Source records:
================

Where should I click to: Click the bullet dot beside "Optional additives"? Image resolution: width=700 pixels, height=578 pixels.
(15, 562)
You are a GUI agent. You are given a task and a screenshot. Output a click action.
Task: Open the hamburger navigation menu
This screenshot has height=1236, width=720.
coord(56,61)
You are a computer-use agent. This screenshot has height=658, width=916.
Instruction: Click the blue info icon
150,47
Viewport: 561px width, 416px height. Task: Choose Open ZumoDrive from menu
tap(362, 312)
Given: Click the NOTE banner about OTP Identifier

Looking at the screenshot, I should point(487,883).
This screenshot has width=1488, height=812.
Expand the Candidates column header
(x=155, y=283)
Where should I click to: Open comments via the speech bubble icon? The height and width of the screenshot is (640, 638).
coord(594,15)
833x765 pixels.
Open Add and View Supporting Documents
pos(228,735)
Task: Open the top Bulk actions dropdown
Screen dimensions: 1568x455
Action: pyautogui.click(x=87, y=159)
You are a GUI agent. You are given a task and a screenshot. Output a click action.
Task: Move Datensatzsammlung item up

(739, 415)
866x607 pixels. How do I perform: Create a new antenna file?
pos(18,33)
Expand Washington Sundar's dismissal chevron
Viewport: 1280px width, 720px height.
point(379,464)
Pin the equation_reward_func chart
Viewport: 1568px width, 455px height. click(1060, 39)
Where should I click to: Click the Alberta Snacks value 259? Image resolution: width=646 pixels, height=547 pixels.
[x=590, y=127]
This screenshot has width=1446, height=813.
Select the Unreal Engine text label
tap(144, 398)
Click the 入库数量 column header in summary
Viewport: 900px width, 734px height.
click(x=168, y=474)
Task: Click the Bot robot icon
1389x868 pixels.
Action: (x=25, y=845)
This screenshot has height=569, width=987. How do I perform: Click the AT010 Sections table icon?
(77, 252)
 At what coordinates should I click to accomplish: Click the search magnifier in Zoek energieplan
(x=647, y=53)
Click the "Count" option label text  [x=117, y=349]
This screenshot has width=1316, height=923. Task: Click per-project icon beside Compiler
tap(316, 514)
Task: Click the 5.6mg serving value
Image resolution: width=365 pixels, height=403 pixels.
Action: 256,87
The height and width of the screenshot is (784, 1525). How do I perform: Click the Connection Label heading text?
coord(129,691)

================

**Brief**:
The task requires an exact transcription of all the data.

**Task solution**:
Where should I click to: Click the bullet dot beside "Optional additives"? Image resolution: width=700 pixels, height=578 pixels.
(15, 562)
You are a GUI agent. You are given a task and a screenshot. Output a click action.
Task: Open the hamburger navigation menu
This screenshot has height=1236, width=720.
coord(56,61)
You are a computer-use agent. This screenshot has height=658, width=916.
Instruction: Click the blue info icon
150,47
Viewport: 561px width, 416px height. Task: Choose Open ZumoDrive from menu
tap(362, 312)
Given: Click the NOTE banner about OTP Identifier

Looking at the screenshot, I should point(487,883).
This screenshot has width=1488, height=812.
Expand the Candidates column header
(x=155, y=283)
Where should I click to: Open comments via the speech bubble icon? The height and width of the screenshot is (640, 638).
coord(594,15)
833x765 pixels.
Open Add and View Supporting Documents
pos(228,735)
Task: Open the top Bulk actions dropdown
Screen dimensions: 1568x455
Action: pyautogui.click(x=87, y=159)
You are a GUI agent. You are given a task and a screenshot. Output a click action.
Task: Move Datensatzsammlung item up

(739, 415)
866x607 pixels. How do I perform: Create a new antenna file?
pos(18,33)
Expand Washington Sundar's dismissal chevron
Viewport: 1280px width, 720px height.
point(379,464)
Pin the equation_reward_func chart
Viewport: 1568px width, 455px height. click(1060, 39)
Where should I click to: Click the Alberta Snacks value 259? Image resolution: width=646 pixels, height=547 pixels.
[x=590, y=127]
This screenshot has width=1446, height=813.
Select the Unreal Engine text label
tap(144, 398)
Click the 入库数量 column header in summary
Viewport: 900px width, 734px height.
click(x=168, y=474)
Task: Click the Bot robot icon
1389x868 pixels.
Action: (x=25, y=845)
This screenshot has height=569, width=987. How do I perform: Click the AT010 Sections table icon?
(77, 252)
 At what coordinates should I click to accomplish: Click the search magnifier in Zoek energieplan
(x=647, y=53)
Click the "Count" option label text  [x=117, y=349]
This screenshot has width=1316, height=923. Task: Click per-project icon beside Compiler
tap(316, 514)
Task: Click the 5.6mg serving value
Image resolution: width=365 pixels, height=403 pixels.
Action: 256,87
The height and width of the screenshot is (784, 1525). How do I perform: Click the Connection Label heading text?
coord(129,691)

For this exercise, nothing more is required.